How to Balance Art and Commerce – With certain ideas, you can predict commercial success. So with a Toy Story 3 or a Cars 2 you know the idea is more likely to have financial success. But it you go down that path too far, you become creatively bankrupt because you’re trying to repeat yourself. So we also want to do things that are unlikely, that are harder to solve – like WALL-E, Ratatouille, and Up.

Getting to Frozen: How the Disney Brain Trust Grew Up – When I became the head of Disney Animation, my starting point was to assume that the animation team already there intended to do the right thing, and it was my job to help them understand the Pixar process. It took over two years, but the Disney team learned they weren’t in competition with one another, but that their successes were built on each other’s. Frozen wasn’t an instant hit, but was built on the groundwork laid by Tangled and Wreck-It-Ralph.

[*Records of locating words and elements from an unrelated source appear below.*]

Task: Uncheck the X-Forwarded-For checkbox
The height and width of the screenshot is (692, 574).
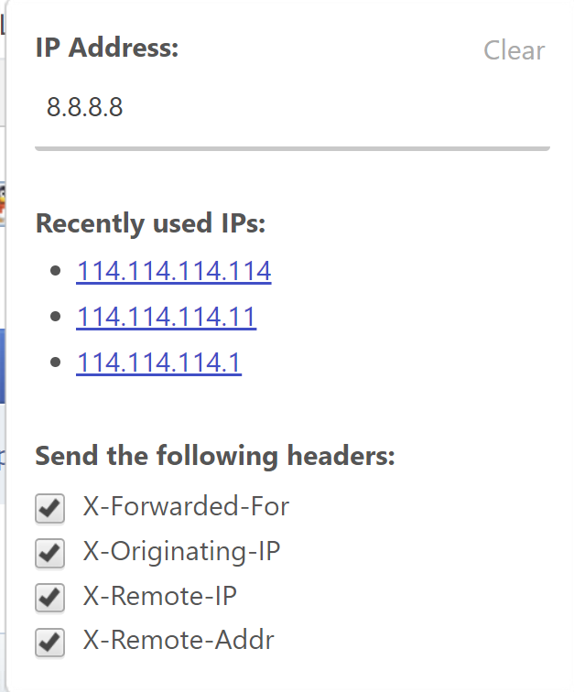Action: click(49, 508)
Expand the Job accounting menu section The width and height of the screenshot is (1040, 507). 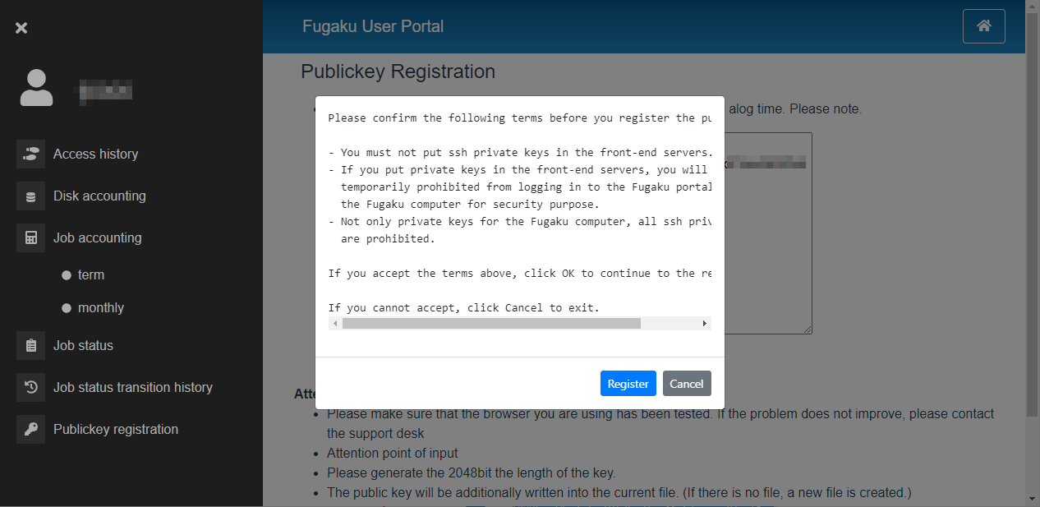(x=97, y=238)
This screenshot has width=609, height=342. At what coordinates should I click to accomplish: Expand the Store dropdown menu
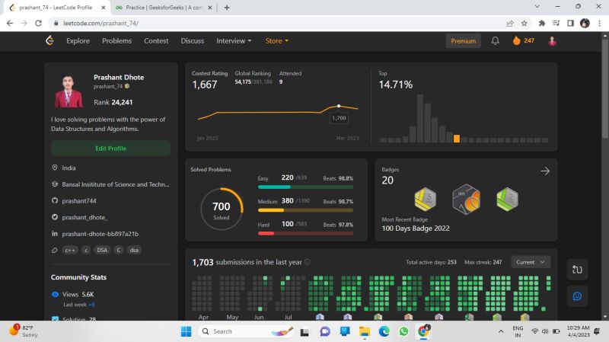[277, 41]
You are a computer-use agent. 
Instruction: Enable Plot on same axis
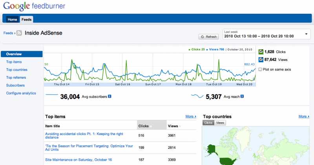click(x=260, y=69)
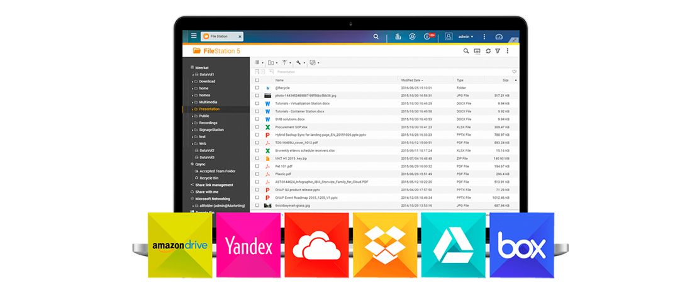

Why Things Will Always Go Wrong, Even at Pixar – It would be wrong to say that Disney is on the way up (with Frozen) and Pixar is on the way down (with the restart of Good Dinosaur). Just a few years ago the situations were reversed. Whenever we miss something, we analyze it to see what we missed. So we rethink the process and we change some things.

Why Real Risk Means Real Failures – People say they want to be in risky environments and do all kinds of exciting stuff. But they don’t actually know what risk means, that risk actually does bring failures and mistakes. We only lose from this if we don’t respond to the failures.

Your Best Tool is a Genius – or a Disaster – There are only two tools that work almost all the time for effecting real change. The first is the presence of a visionary leader, but there just isn’t a large number of these folks. The second is an organization undergoing the right kind of crisis. Everything in between is people trying to do their best.

Excerpted from Fast Company’s April 2014 cover story and related articles about Pixar President Ed Catmull.